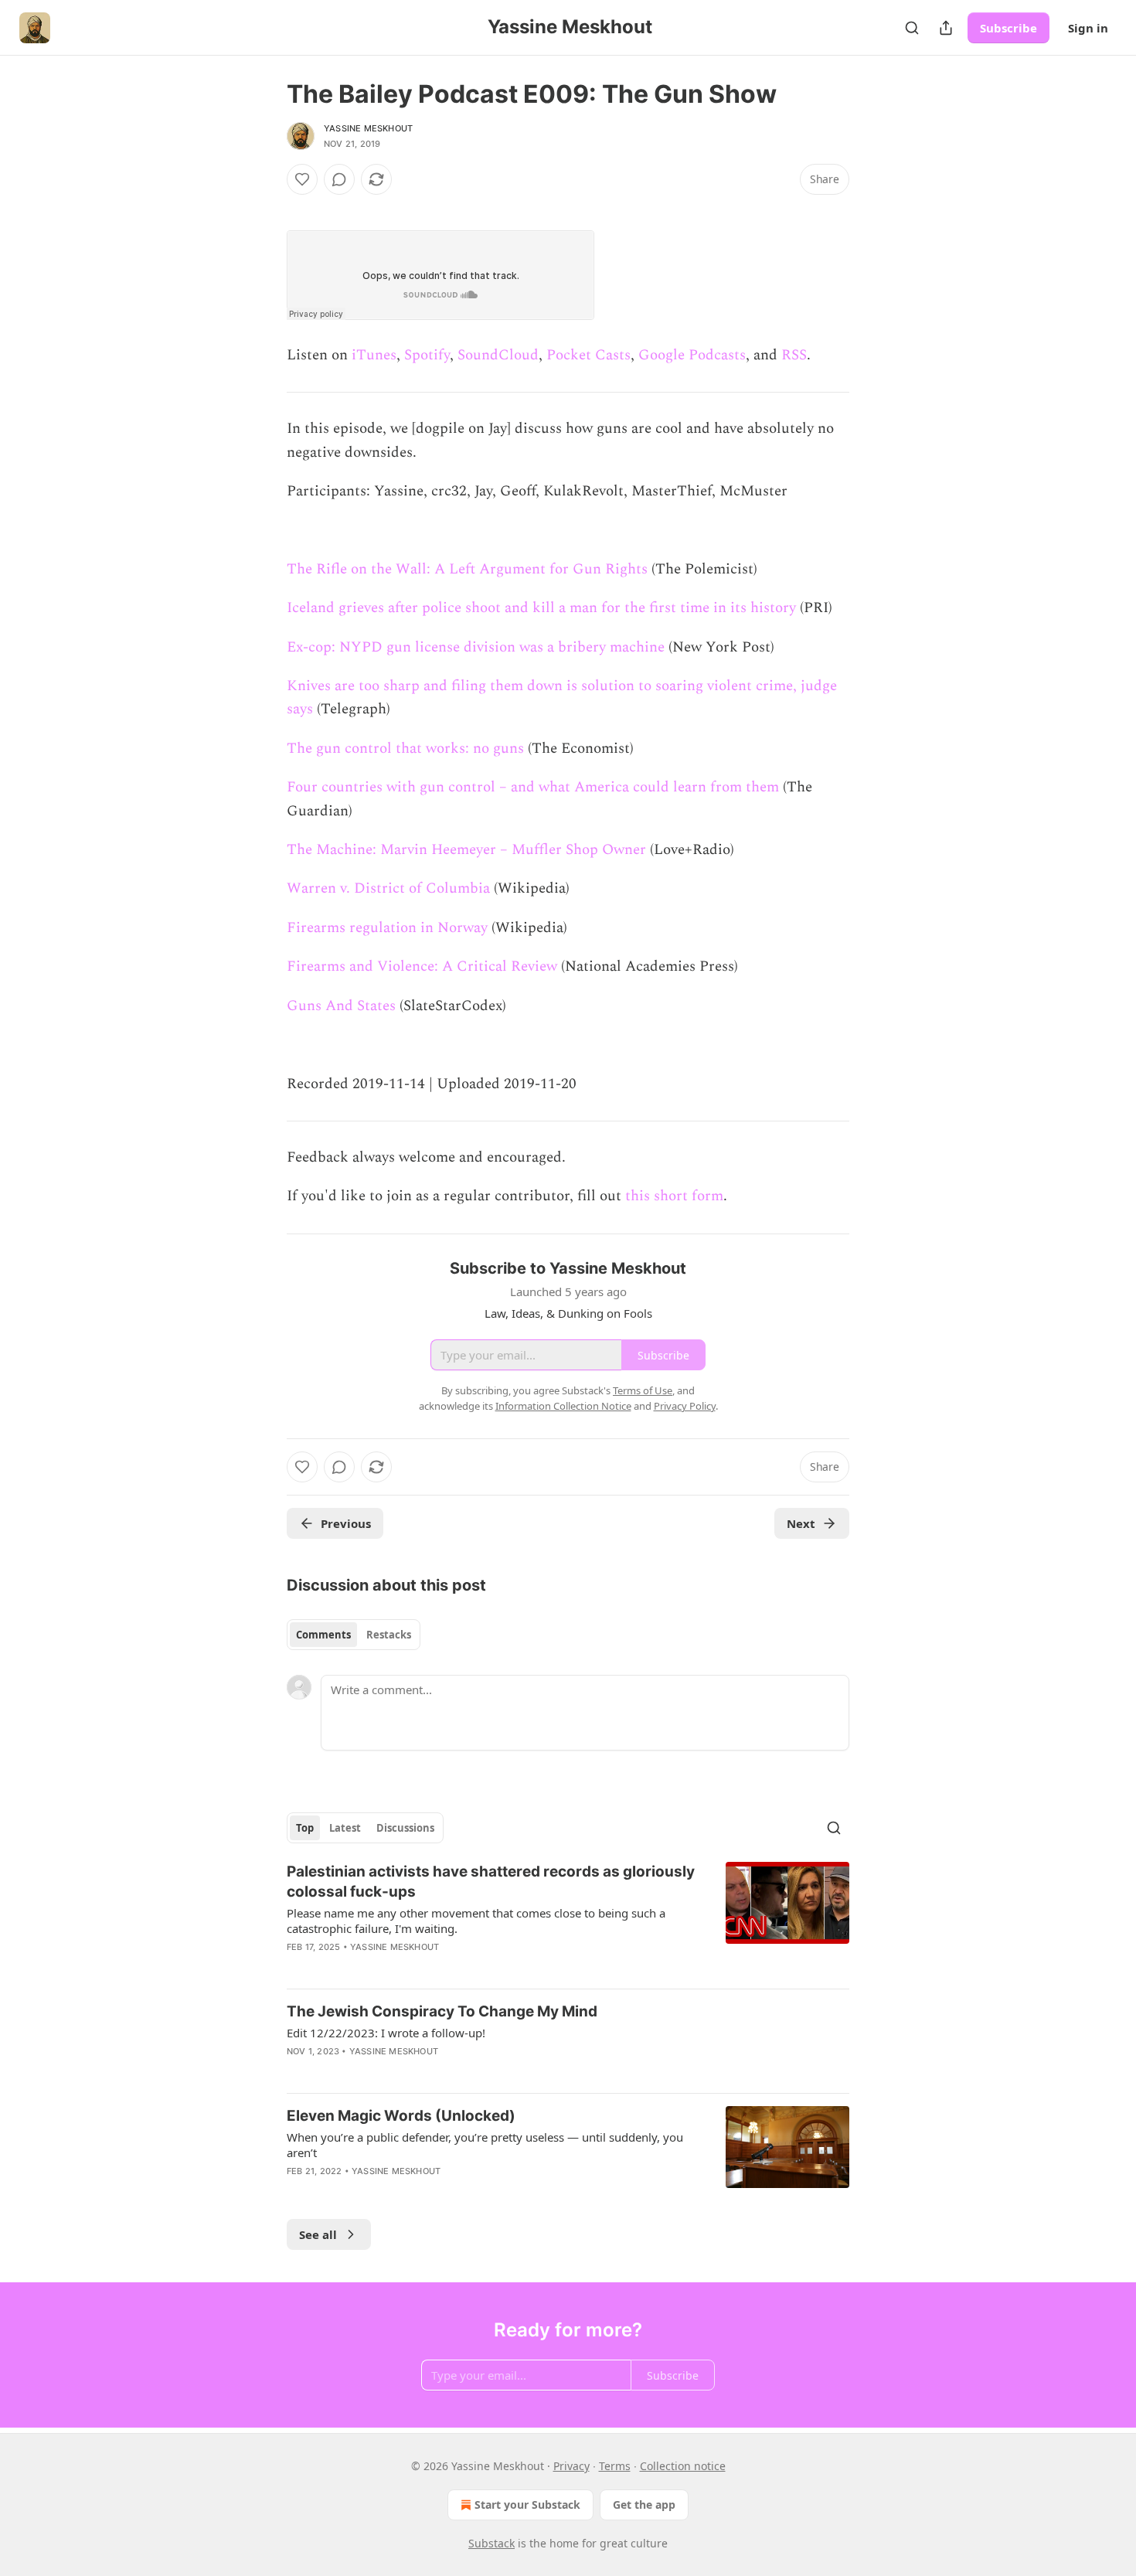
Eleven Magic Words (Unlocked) (401, 2116)
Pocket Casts (588, 355)
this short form (674, 1196)
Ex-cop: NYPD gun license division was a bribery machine (476, 647)
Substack (491, 2543)
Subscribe (1008, 28)
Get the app (644, 2504)
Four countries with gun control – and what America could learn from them (533, 787)
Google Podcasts (692, 355)
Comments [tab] (323, 1635)
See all (318, 2234)
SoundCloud (498, 355)
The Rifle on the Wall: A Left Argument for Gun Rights (467, 569)
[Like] (302, 179)
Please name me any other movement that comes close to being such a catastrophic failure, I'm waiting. (476, 1920)
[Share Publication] (945, 27)
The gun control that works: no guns (405, 748)
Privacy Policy (685, 1406)
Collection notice (683, 2466)
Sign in (1088, 28)
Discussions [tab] (405, 1828)
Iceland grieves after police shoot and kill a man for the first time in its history (541, 608)
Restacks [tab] (388, 1635)
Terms (615, 2466)
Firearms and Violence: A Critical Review (422, 966)
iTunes (374, 355)
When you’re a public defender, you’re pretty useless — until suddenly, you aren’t (485, 2144)
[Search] (911, 27)
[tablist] (353, 1634)
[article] (568, 1919)
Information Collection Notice (563, 1406)
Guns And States (341, 1006)
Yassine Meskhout (368, 128)
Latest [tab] (345, 1828)
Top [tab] (305, 1828)
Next (801, 1523)
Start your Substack (527, 2504)
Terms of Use (642, 1390)
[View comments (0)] (339, 179)
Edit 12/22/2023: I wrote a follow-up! (386, 2032)
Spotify (427, 355)
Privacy (571, 2466)
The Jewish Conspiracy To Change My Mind (442, 2011)
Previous (346, 1523)
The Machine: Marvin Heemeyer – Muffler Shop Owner (466, 850)
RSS (794, 355)
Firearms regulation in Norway (387, 928)
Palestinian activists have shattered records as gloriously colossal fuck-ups (491, 1882)
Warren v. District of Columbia (388, 888)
☆ ☆ ☆ ☆
- _Task prompt_:
Print out, without change, each line from the line holding "Palestinian activists have" to the final line of the material.

- _Exercise answer_:
Palestinian activists have shattered records as gloriously colossal fuck-ups (491, 1882)
Warren v. District of Columbia (388, 888)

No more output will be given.